━━ MATERIAL FOR THE TASK

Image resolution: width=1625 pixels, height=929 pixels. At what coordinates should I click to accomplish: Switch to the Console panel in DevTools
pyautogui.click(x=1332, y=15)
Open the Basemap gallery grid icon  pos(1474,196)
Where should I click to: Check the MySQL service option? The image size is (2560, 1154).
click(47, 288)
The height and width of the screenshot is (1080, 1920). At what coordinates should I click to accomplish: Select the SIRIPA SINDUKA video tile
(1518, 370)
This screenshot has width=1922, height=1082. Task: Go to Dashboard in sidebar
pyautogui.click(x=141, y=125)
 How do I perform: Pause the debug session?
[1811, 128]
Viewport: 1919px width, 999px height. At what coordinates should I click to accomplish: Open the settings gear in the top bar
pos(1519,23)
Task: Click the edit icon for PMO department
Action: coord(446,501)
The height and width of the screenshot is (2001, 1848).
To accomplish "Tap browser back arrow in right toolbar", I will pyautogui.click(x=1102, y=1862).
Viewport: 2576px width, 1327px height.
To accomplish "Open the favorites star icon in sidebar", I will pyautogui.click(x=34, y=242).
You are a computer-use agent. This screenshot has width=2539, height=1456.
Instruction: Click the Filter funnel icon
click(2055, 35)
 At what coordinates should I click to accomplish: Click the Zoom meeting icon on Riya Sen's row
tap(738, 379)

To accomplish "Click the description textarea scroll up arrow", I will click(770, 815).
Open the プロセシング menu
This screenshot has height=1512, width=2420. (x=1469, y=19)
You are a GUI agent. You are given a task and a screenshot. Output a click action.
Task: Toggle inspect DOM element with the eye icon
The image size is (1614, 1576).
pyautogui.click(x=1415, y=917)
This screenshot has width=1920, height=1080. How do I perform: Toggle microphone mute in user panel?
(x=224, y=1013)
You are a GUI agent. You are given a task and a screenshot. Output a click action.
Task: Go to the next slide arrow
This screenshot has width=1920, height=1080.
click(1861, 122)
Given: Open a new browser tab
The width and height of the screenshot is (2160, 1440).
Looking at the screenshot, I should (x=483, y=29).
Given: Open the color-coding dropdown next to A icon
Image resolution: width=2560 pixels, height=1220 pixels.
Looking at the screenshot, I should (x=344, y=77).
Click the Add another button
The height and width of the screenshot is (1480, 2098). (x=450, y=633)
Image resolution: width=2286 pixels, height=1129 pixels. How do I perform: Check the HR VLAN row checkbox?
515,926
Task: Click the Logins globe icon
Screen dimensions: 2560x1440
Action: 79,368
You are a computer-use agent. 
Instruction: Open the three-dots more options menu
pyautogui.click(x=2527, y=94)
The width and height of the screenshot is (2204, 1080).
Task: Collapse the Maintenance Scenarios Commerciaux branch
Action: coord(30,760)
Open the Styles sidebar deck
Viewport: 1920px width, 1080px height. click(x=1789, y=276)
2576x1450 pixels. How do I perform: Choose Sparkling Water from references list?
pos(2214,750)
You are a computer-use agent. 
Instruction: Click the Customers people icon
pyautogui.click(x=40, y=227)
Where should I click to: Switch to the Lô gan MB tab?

━━━━

» YOUR ASSIGNMENT: Only the lines from the one containing "Task: Click the Logins globe icon" through the last line of the entries above should be copied, exactly as written.

» YOUR RESPONSE:
Task: Click the Logins globe icon
Screen dimensions: 2560x1440
Action: 79,368
You are a computer-use agent. 
Instruction: Open the three-dots more options menu
pyautogui.click(x=2527, y=94)
The width and height of the screenshot is (2204, 1080).
Task: Collapse the Maintenance Scenarios Commerciaux branch
Action: coord(30,760)
Open the Styles sidebar deck
Viewport: 1920px width, 1080px height. click(x=1789, y=276)
2576x1450 pixels. How do I perform: Choose Sparkling Water from references list?
pos(2214,750)
You are a computer-use agent. 
Instruction: Click the Customers people icon
pyautogui.click(x=40, y=227)
Where should I click to: Switch to the Lô gan MB tab?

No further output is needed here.